The other thing is creation vs. critique. I often let my code, writing and planning be rewiewed by Claude or Gemini, because once I have created something, I know it very well, and I can very quickly go through 20 points of criticism/recommendations/tips and pick out the relevant ones. - And honestly, that has been super helpful. Using it that way around, Claude has caught a number of bugs, taught me some new tricks and made me aware of some interesting tech.

Those "experienced" actually are just senior code monkeys if u ask me, it's trivial right ? I don't assume the reason why, but it's just illogical for a junior to get benefits and the seniors don't. The wrong ones here is the "experienced".

I know how to use the AI tools for my purpose (that's why i use them), and of course, to make the impossible possible. Even if i failed to do so, it's not the decrease in productivity because without them, i don't think i can do better than the LLM.

> Those "experienced" actually are just senior code monkeys if u ask me, it's trivial right

Well, it seems you are not open for discussion. There is no reason to disparage the senior devs that participated in the study just because you don't like the results of the study. But the study happened, and it is clear: experienced developers are the ones that suffered from using LLMs.
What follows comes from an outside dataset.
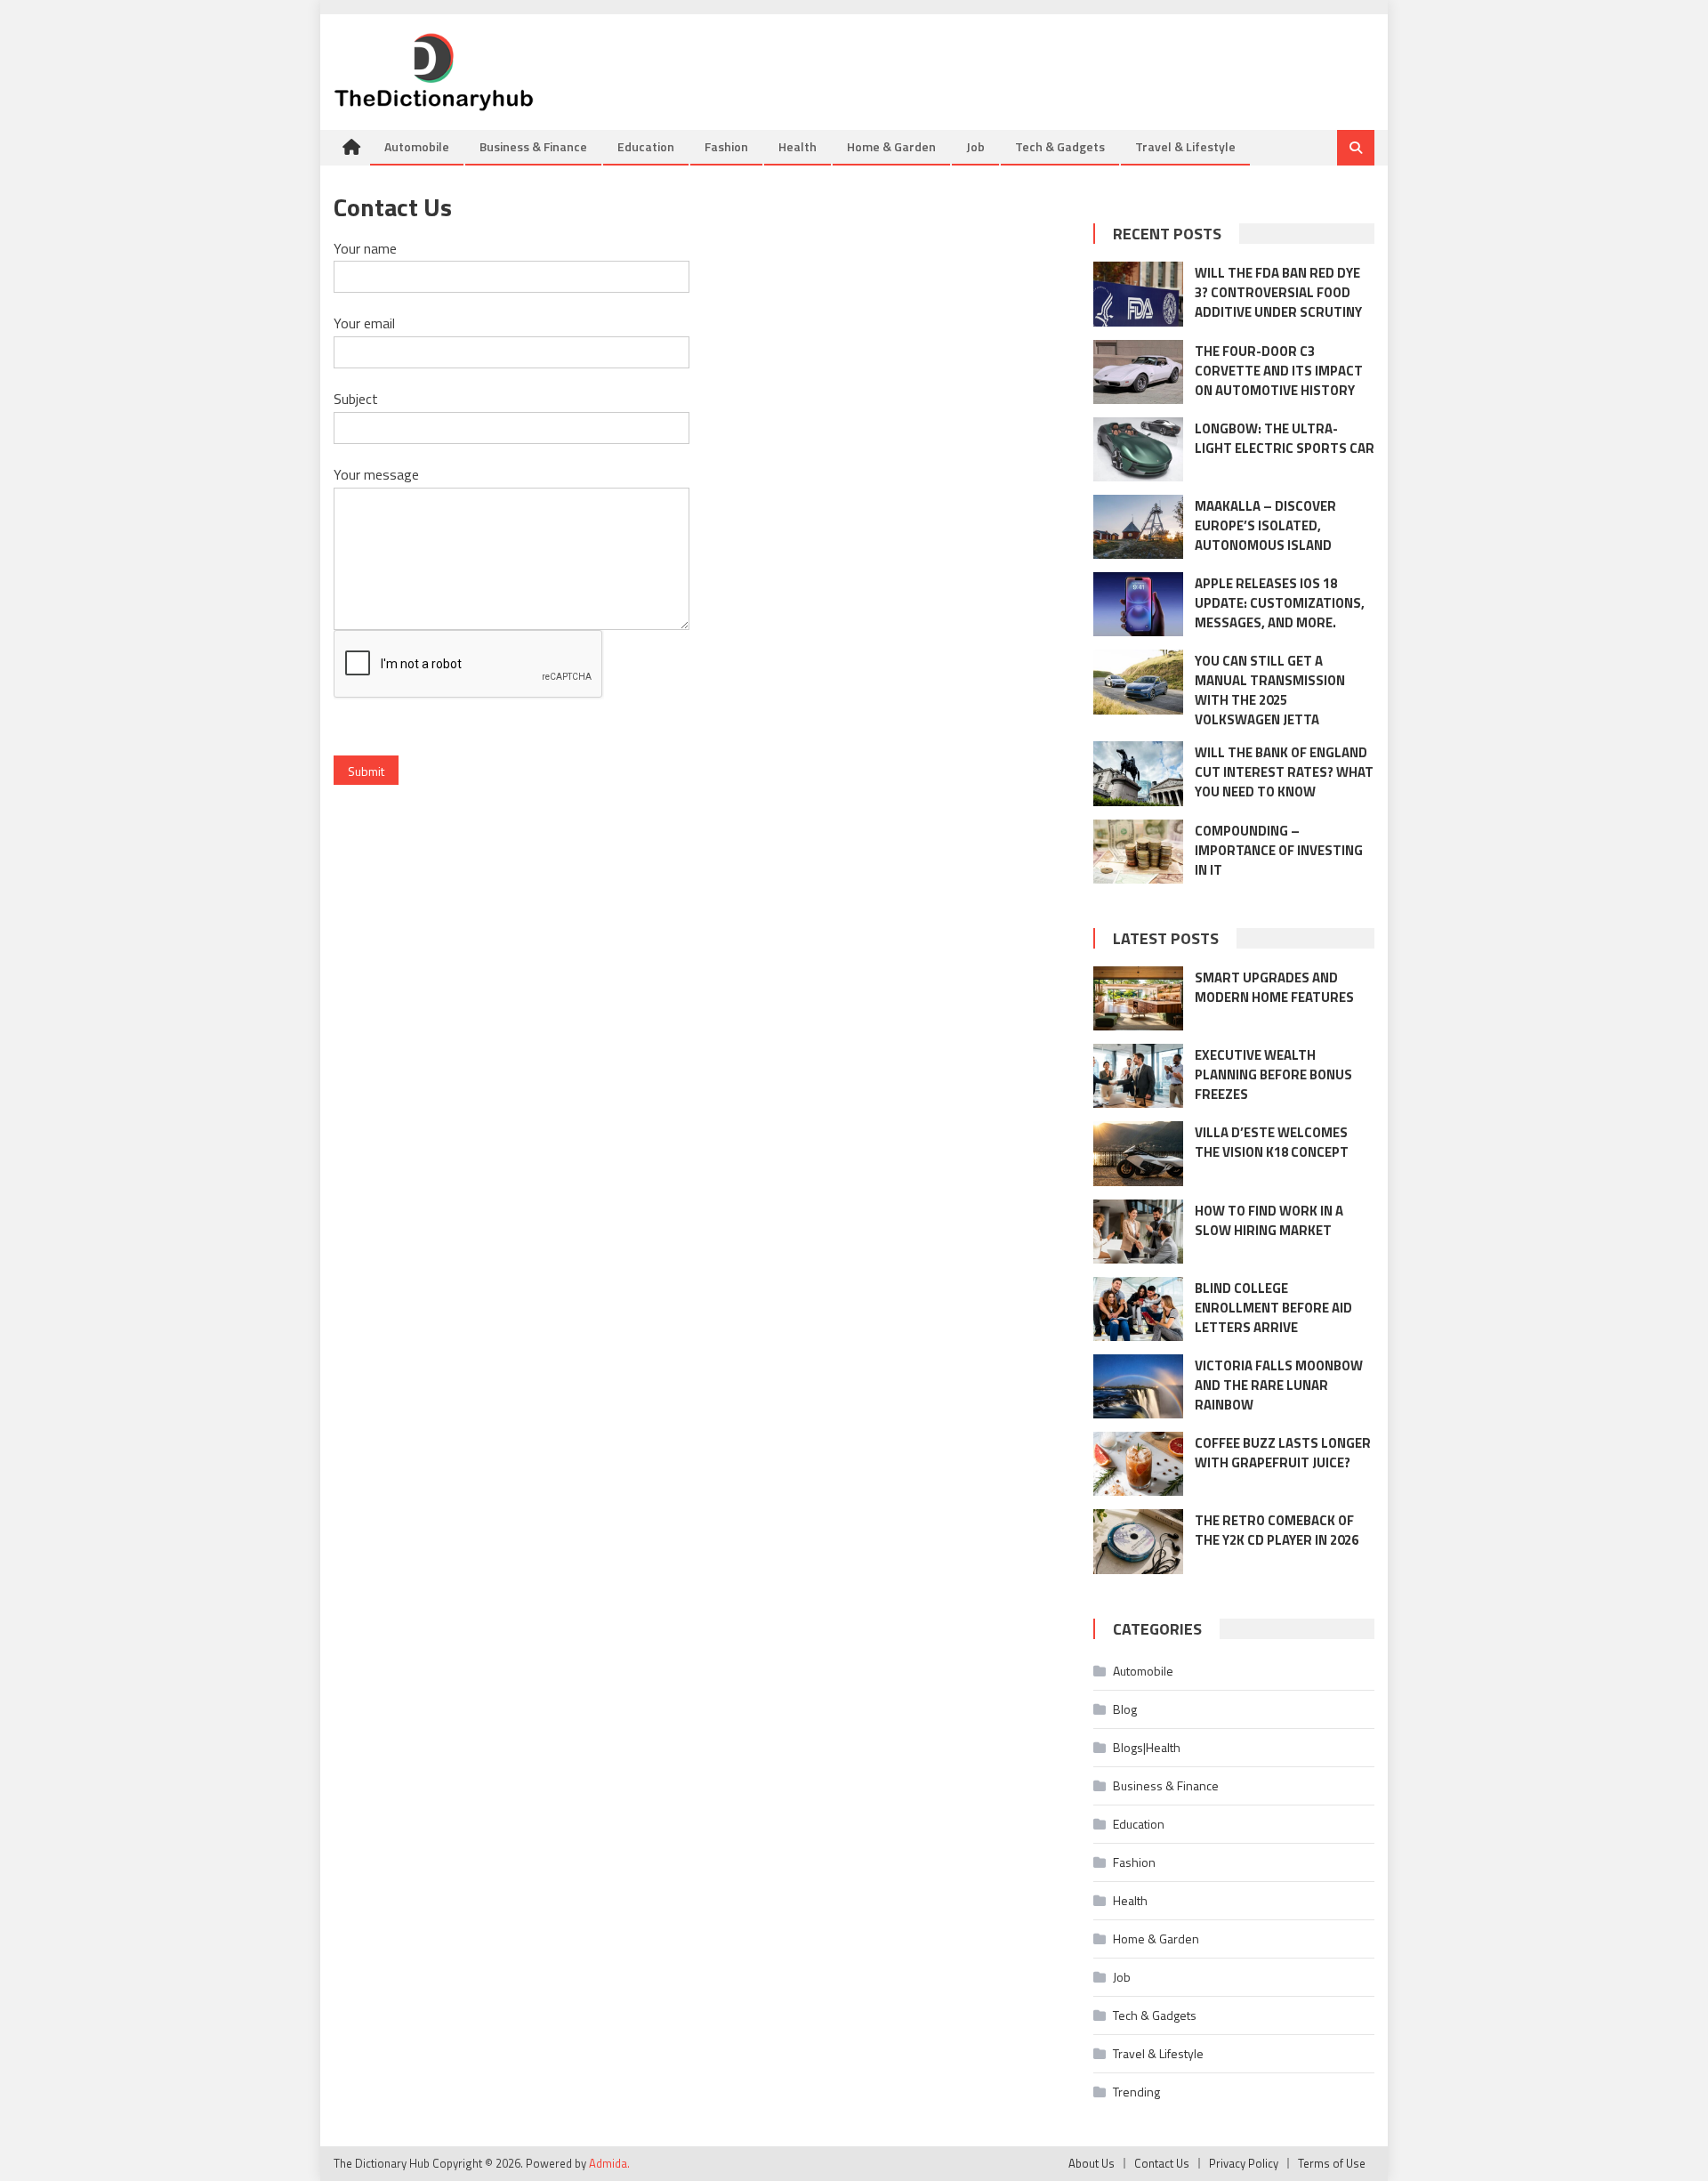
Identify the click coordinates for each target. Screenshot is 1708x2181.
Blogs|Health (1146, 1747)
> but it's just illogical for a junior to get benefits and the seniors don't

Experienced car drivers won't benefit from a youtube tutorial how to drive, junior car drivers might. That's similar to junior developers being potentially the ones who can benefit from the basic things that an LLM can help you with, e.g helping you with syntax and structure your thoughts and write a scaffold to get you started. Those are concerns that experienced developers don't need help with, similarly how experienced drivers don't need youtube tutorials how to shift a gear. There is nothing illogical in that premise. Do you agree?
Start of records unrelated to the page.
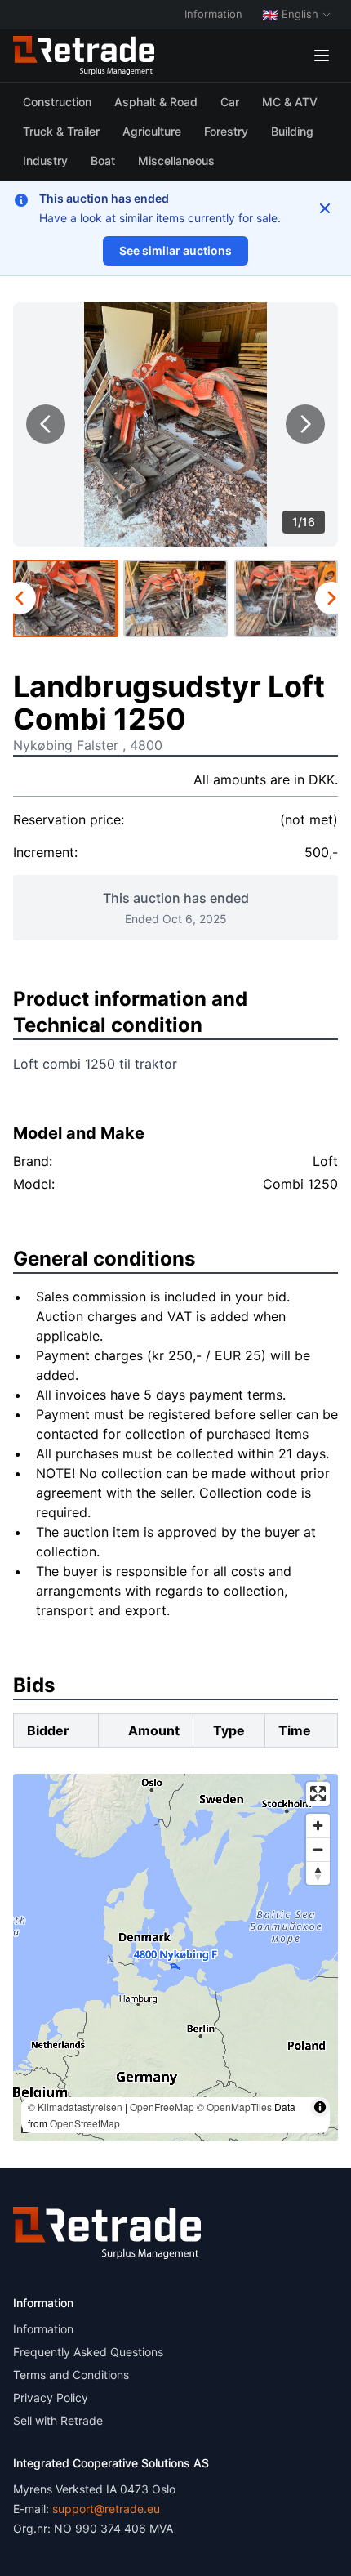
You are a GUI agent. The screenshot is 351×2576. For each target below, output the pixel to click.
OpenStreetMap (85, 2123)
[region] (175, 1957)
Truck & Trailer (61, 131)
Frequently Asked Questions (88, 2352)
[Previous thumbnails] (19, 598)
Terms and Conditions (71, 2375)
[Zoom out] (318, 1849)
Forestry (226, 131)
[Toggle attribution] (320, 2107)
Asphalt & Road (156, 102)
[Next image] (305, 424)
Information (213, 13)
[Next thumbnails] (331, 598)
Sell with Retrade (58, 2420)
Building (292, 131)
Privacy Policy (50, 2397)
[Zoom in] (318, 1825)
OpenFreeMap (162, 2107)
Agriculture (151, 131)
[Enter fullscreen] (318, 1794)
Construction (57, 102)
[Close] (325, 208)
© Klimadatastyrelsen (75, 2107)
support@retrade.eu (106, 2509)
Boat (103, 160)
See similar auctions (175, 250)
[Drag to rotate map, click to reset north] (318, 1873)
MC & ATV (290, 102)
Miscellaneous (176, 160)
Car (229, 102)
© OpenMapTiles (234, 2107)
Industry (45, 160)
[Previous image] (45, 424)
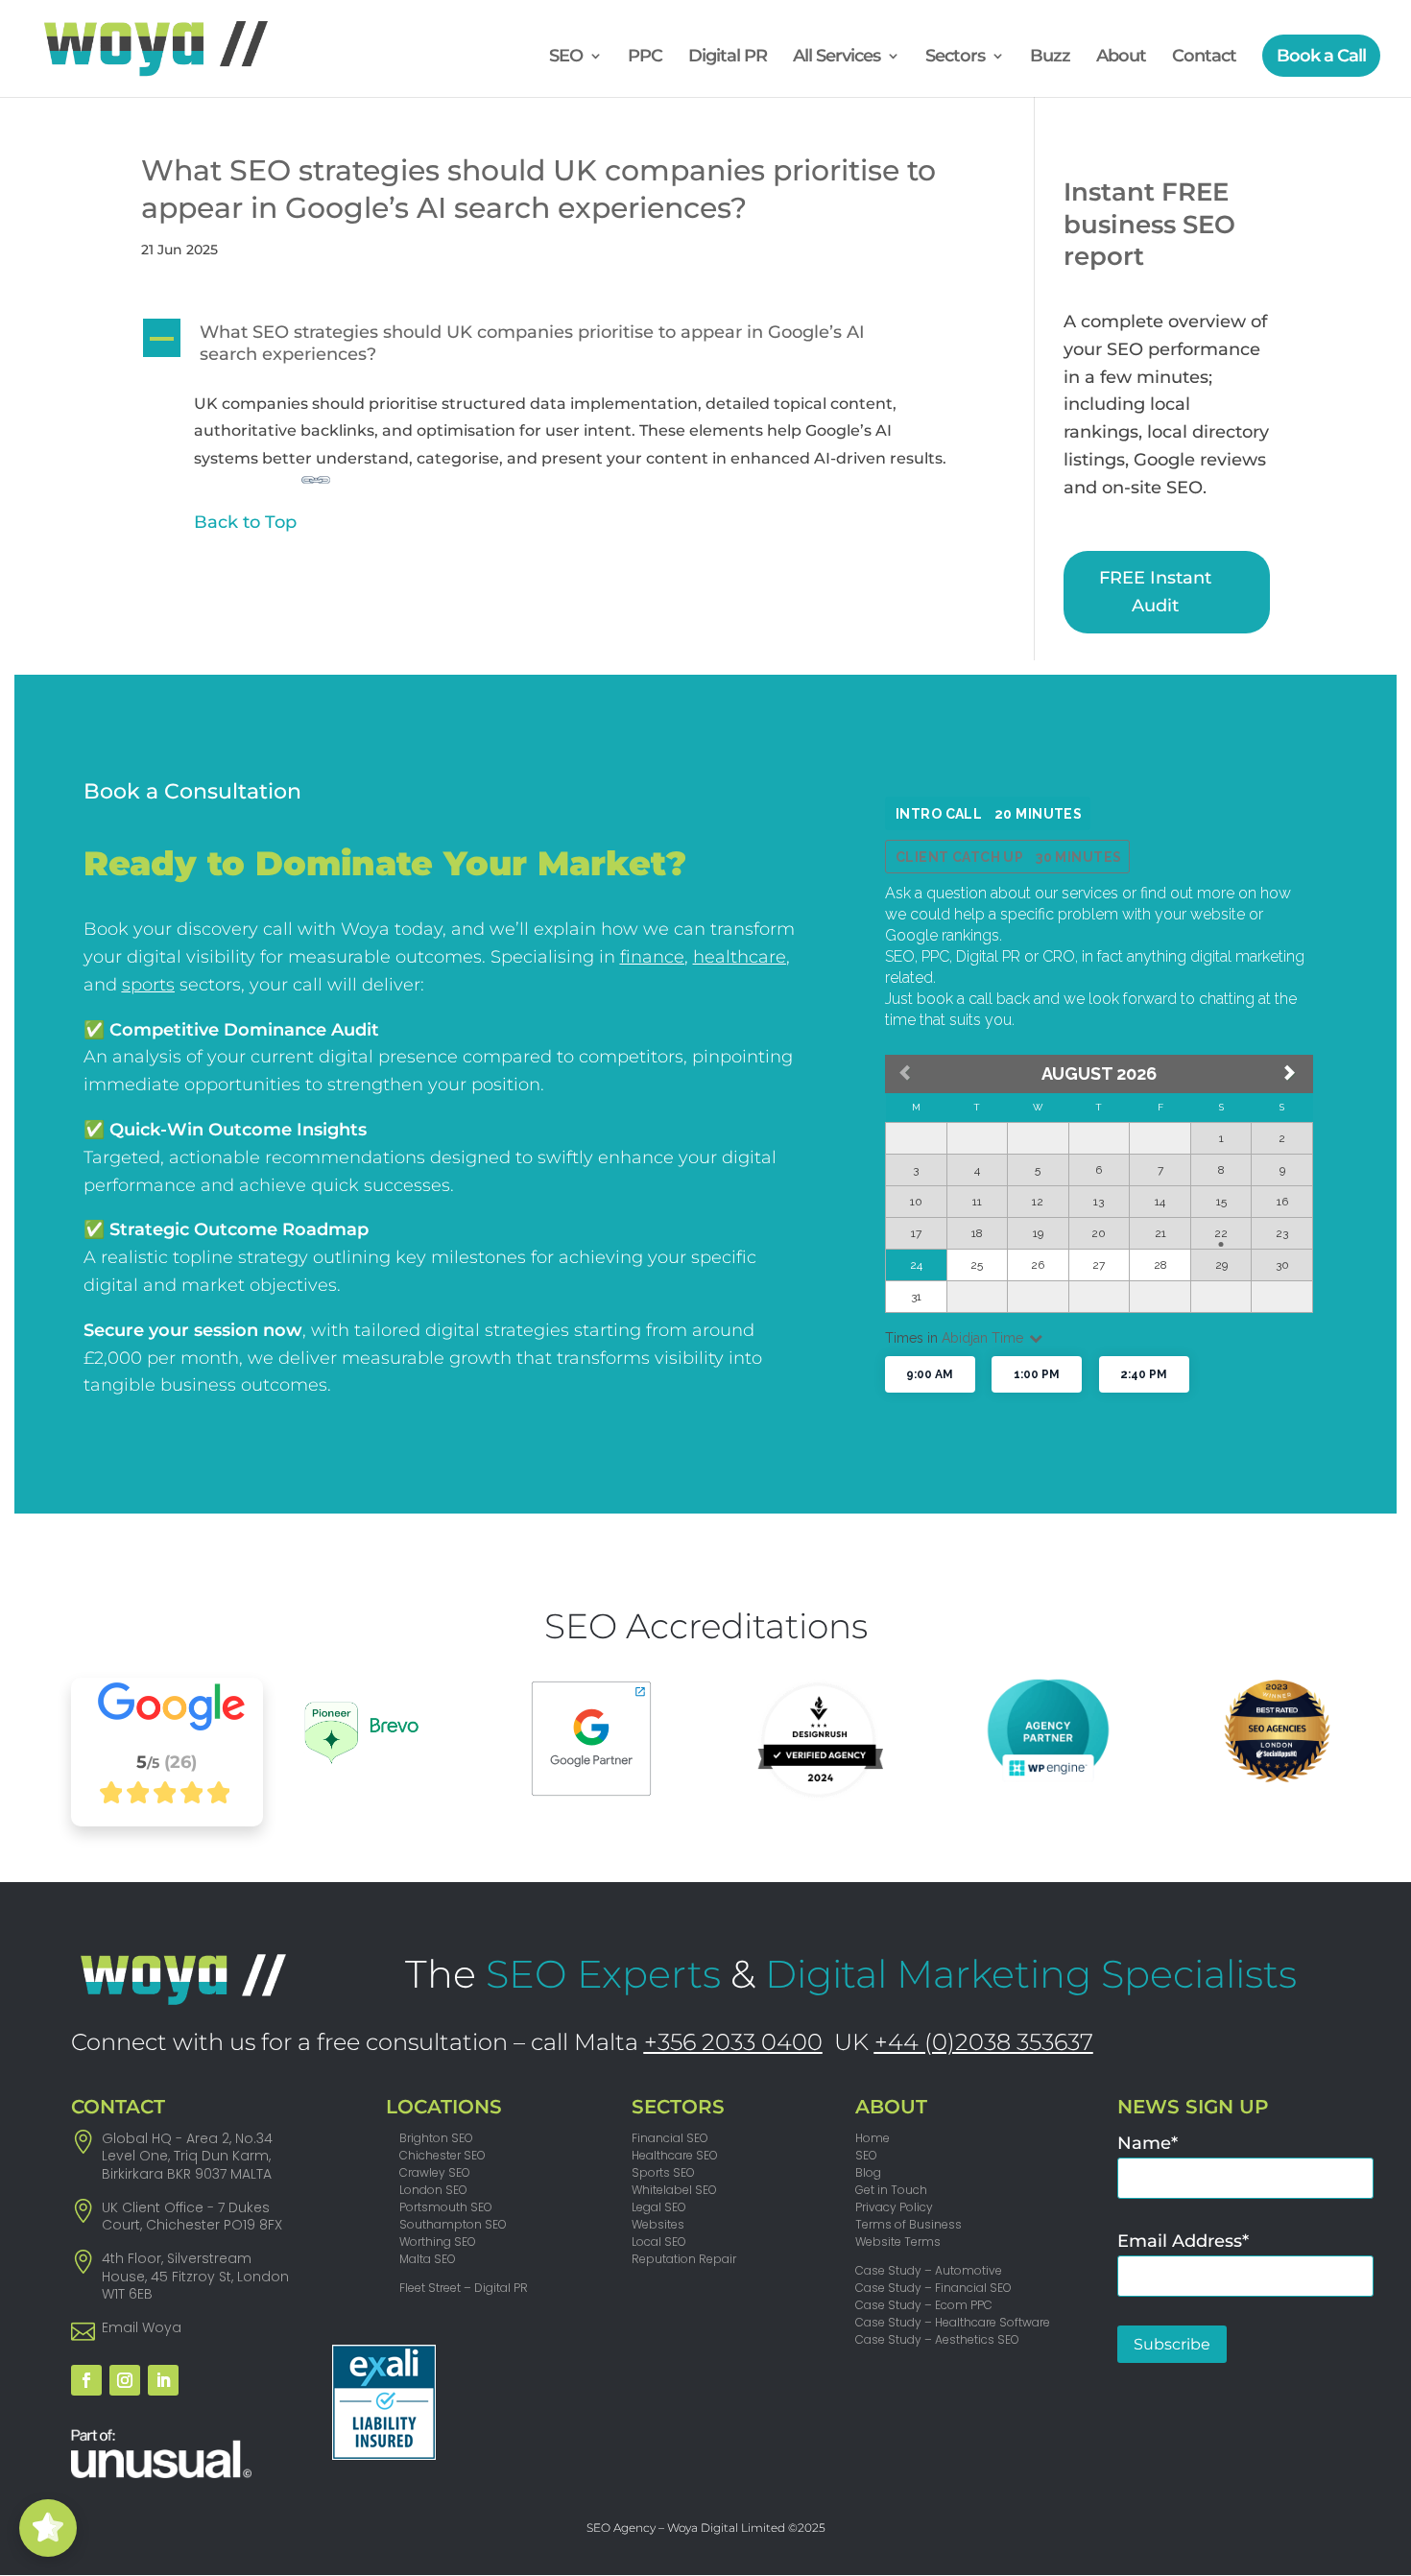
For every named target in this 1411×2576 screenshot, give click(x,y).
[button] (556, 349)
> i don't think i can do better than the LLM

I most certainly can tell you that there are 1000s of developers that can do infinitely better than any of the current LLMs, and those developers are fairly often senior. It seems like a skill issue you mentioned in the beginning of your post might actually be on your side.

The responses in this thread captures the absurdity of the AI hype so well that it's satirical, even. Putting all blame of AI deficiency on "bad prompting," denial of concrete evidence, and the refusal to provide one either is a recurring pattern in these discussions. The repeated angry name-calling towards experienced developers who failed to uphold your beliefs is the cherry on top.

  >  i don't think i can do better than the LLM.
I'd just like to point out just how sad, self-defeating, and ignorant this statement is.

I could literally teach a below-average-intelligence 16-year-old how to write better code than any LLM I've ever seen - if they're interested and willing to learn.

You're gonna need to define "code monkey".

My understanding is that a code monkey just does what they're told. All the planning and behind the scenes negotiations that the senior devs and management do is completely opaque to them.